To say that VoIP services are the only options out there that offer cheap or minute-saving alternatives is an insult to one of the world’s most innovative industries on the planet. Thanks to savvy developers, consumers have at their disposal many different combinations of solutions.
Nokia Siemens Networks (NSN) now offers the Gigaset One, a small base station that pairs Bluetooth-enabled cell phones with any cordless phone, allowing those with unlimited minute plans to effectively cut their landline and rely solely on their cell phone.
And then, of course, other straight-up VoIP carriers like Trufone, Vonage and NetZero offer solutions. Even Verizon has its own VoIP offering. Put the Skype app on your iPod touch, pair it with a low-usage Mi-Fi plan from Verizon, and you’ve got yourself a fully mobile poor man’s iPhone that costs just over $40 a month. Just imagine the possibilities when pairing VoIP with ad-hoc Wi-Fi networks like Devicescape or We-Fi.
Granted, some of these solutions are a bit much for the average consumer, but the fact that they’re possible means someone will always be there to refine them and market them, or simply offer them for free.

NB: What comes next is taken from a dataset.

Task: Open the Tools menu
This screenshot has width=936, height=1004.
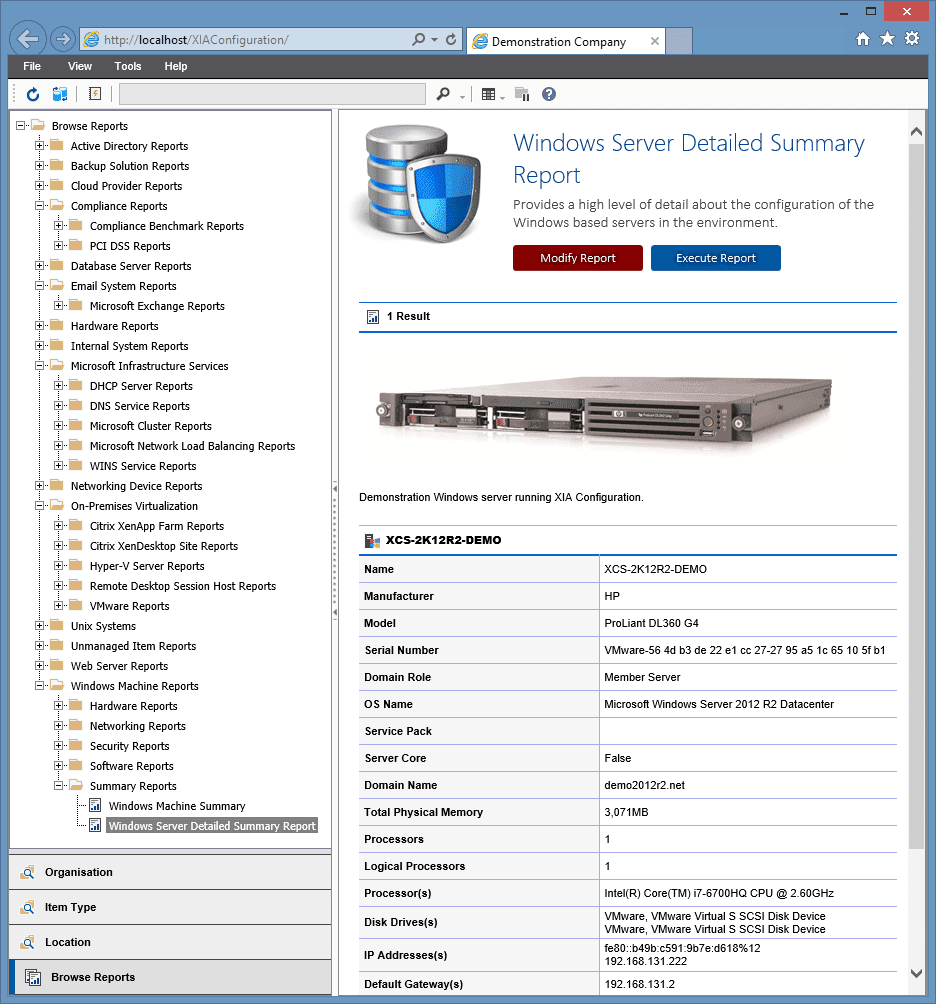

Orr doesn’t think carriers or OEMs are doing themselves any favors by blocking unique applications and services that offer value to consumers. In fact, Orr says that in light of the recent conversation about competitiveness, the most sensible and productive solution for all involved may be a kind of wireless “beer summit.” Given the current talk-things-over policy at the White House, you never know.